Footwear retailer Ugg last year signed a lease for an estimated ground-floor rent of $635 per square foot, and tenants including Five Below, Duane Reade and Chase Bank are paying below-market rents.

The predecessor to Brookfield’s mall division, General Growth Properties, acquired the retail condo on the lower half of Fifth Avenue’s shopping corridor in 2014 in partnership with Thor Equities, which later saw its stake diminished. Brookfield owned a roughly 34 percent stake in GGP at the time of the 530 Fifth Avenue purchase, and acquired the remaining 66 percent stake for nearly $15 billion four years later, in 2018.

At the time the retail was half vacant, and then-GGP president Sandeep Mathrani boasted on an earnings call that there was a high level of demand for big box tenants seeking large spaces south of St. Patrick’s Cathedral, where tenancy switched from high-end luxury shops to more fast fashion.

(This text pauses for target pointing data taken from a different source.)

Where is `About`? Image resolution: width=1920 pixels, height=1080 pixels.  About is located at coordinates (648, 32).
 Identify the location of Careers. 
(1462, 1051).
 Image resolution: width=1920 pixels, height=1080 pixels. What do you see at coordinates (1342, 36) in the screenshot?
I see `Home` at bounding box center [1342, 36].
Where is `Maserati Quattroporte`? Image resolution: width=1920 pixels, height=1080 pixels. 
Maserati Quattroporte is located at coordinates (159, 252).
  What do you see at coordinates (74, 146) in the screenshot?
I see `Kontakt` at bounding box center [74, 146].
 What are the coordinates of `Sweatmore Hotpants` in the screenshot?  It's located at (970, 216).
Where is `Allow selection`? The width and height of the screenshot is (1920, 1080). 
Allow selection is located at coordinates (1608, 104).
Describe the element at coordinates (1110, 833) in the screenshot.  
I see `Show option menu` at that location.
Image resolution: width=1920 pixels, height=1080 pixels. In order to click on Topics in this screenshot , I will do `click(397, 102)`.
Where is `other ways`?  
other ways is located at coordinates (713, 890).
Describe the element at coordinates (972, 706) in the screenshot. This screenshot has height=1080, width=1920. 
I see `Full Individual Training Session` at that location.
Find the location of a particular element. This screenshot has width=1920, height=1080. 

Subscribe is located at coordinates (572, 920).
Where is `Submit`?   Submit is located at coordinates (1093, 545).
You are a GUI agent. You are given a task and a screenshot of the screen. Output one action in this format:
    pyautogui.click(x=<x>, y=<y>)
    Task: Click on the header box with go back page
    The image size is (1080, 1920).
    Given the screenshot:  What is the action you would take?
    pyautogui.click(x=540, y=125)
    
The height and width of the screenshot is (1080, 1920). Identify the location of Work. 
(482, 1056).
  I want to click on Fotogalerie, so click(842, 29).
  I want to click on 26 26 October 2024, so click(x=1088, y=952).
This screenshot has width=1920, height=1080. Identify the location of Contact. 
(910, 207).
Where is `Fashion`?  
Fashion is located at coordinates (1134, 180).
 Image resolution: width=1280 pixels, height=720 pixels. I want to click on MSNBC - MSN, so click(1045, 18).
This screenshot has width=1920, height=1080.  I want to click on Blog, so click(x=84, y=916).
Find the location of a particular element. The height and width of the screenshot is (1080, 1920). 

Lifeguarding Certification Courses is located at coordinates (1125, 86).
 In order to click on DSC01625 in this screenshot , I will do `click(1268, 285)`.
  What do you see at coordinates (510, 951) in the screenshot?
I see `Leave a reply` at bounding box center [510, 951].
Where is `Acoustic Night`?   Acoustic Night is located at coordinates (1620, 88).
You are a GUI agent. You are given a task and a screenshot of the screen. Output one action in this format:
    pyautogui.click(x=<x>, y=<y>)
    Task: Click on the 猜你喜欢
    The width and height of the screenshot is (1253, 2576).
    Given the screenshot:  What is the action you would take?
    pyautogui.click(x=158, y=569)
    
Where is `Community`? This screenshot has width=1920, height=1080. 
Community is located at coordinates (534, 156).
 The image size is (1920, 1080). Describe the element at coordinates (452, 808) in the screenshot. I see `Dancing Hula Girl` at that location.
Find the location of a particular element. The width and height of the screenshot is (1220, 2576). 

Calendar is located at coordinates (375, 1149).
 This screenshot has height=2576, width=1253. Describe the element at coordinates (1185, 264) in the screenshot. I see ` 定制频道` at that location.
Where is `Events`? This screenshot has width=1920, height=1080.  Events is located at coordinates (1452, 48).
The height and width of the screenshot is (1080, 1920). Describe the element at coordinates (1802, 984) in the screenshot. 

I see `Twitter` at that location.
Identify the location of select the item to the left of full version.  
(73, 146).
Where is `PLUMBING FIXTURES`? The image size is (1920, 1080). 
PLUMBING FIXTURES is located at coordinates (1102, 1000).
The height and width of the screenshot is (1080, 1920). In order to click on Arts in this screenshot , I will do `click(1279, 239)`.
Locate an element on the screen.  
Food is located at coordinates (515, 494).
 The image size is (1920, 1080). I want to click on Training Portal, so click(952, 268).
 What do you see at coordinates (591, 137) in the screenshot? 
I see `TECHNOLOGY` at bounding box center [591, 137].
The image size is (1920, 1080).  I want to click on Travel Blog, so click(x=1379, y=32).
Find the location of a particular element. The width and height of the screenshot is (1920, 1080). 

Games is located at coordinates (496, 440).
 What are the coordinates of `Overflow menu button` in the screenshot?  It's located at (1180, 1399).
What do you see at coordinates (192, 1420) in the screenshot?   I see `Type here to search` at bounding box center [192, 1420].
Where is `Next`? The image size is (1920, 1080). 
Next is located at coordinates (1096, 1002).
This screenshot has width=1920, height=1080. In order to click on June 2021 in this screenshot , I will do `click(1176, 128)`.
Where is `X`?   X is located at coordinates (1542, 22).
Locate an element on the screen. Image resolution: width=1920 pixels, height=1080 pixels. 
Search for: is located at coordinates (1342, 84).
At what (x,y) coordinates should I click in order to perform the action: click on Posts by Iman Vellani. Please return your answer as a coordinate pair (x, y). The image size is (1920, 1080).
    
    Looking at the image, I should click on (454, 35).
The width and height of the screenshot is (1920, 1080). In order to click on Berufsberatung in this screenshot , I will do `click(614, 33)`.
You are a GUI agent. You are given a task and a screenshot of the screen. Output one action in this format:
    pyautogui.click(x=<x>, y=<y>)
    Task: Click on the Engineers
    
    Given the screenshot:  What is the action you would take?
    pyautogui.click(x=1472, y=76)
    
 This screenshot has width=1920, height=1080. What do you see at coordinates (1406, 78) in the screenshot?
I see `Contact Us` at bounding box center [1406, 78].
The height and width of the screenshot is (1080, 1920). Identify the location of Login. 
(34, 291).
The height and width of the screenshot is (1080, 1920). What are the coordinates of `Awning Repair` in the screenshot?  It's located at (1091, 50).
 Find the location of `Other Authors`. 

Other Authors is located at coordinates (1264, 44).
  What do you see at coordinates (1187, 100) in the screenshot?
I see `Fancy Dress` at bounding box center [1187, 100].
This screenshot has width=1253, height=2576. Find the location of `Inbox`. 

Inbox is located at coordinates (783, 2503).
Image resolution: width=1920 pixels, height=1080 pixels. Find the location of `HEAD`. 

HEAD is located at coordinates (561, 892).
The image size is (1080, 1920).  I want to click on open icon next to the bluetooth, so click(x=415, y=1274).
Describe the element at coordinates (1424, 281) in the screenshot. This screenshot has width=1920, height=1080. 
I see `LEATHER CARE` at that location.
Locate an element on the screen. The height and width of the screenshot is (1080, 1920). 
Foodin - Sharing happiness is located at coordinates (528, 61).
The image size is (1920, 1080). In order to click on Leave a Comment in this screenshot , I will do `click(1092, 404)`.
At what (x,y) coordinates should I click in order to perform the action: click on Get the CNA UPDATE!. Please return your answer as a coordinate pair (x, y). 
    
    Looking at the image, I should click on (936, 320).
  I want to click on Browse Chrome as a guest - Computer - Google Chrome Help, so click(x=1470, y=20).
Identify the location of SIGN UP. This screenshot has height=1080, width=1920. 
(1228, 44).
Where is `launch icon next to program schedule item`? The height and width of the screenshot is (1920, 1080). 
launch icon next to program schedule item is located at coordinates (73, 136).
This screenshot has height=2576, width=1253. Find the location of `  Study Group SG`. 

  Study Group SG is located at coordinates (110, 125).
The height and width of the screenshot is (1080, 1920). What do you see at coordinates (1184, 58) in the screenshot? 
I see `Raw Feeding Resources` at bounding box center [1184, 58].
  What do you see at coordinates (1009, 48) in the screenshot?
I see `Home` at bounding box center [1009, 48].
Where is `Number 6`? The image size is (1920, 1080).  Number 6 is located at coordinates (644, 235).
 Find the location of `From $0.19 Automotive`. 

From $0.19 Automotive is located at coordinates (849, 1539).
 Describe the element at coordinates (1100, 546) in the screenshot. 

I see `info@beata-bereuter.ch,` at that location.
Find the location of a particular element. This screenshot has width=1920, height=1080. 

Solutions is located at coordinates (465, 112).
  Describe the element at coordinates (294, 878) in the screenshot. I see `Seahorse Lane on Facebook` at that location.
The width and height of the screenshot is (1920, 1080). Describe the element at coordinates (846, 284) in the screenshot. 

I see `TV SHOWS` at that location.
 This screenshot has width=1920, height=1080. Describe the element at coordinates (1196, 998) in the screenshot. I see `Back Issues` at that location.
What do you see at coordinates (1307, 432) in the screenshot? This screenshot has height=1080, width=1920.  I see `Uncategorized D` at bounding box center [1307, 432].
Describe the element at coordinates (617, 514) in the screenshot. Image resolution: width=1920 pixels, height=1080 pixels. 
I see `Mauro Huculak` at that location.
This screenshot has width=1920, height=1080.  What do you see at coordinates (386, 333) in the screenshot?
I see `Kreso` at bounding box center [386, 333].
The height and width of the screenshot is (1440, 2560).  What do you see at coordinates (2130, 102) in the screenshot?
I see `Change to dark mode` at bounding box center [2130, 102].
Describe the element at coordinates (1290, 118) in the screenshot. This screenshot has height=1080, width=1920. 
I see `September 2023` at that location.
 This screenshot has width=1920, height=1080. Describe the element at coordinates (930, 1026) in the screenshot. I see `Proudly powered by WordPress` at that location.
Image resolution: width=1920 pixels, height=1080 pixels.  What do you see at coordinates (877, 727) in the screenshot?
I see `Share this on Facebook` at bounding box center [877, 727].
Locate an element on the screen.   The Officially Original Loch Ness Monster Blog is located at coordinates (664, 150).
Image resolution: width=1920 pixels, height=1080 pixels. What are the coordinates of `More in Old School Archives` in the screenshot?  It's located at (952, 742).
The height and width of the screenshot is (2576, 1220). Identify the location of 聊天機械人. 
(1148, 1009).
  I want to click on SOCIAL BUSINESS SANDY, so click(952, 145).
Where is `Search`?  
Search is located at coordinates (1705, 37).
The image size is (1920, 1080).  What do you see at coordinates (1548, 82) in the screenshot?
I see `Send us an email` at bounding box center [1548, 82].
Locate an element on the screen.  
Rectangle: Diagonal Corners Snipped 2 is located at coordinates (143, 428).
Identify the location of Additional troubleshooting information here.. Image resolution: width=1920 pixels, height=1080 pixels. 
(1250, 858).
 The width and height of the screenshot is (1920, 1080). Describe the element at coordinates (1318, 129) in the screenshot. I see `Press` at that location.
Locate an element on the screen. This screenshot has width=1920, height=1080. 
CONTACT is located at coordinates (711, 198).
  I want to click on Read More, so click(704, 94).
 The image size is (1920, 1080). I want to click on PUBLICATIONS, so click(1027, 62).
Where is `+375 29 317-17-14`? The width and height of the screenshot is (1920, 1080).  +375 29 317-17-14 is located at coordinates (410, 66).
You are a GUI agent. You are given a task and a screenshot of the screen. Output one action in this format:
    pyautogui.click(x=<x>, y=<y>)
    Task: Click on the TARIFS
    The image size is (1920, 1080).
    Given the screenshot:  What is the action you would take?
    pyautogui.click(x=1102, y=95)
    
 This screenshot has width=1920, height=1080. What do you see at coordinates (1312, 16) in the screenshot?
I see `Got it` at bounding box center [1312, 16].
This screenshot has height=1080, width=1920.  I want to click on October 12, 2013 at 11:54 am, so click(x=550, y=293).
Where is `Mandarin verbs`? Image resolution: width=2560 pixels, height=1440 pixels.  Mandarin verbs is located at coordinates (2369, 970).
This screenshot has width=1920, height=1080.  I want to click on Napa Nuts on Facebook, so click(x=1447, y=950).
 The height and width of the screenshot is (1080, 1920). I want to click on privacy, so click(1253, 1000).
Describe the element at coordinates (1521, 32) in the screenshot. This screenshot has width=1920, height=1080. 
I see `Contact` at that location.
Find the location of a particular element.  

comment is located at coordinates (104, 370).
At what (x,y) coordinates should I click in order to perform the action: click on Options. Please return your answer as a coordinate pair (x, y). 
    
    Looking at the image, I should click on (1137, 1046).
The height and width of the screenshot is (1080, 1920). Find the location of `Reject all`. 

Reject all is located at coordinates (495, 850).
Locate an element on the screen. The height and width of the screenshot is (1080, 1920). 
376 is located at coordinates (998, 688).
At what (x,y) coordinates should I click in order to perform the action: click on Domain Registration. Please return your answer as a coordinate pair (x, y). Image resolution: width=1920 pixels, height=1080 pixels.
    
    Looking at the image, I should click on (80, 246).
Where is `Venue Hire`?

“As a matter-of-fact, many retailers have been bullish on their earnings calls, to actually say they want flagship locations on Fifth Avenue,” he said in June of that year. “That’s a very bold statement, understanding the cost of real estate, and also speaks to the high amount of demand that’s available for space.”

But retail asking rents on lower Fifth Avenue between 42nd and 49th streets have declined 55 percent since their height in 2016 to $615 per square foot this spring, according to the Real Estate Board of New York.

In April, Brookfield Asset Management announced plans to take Brookfield Property Partners private.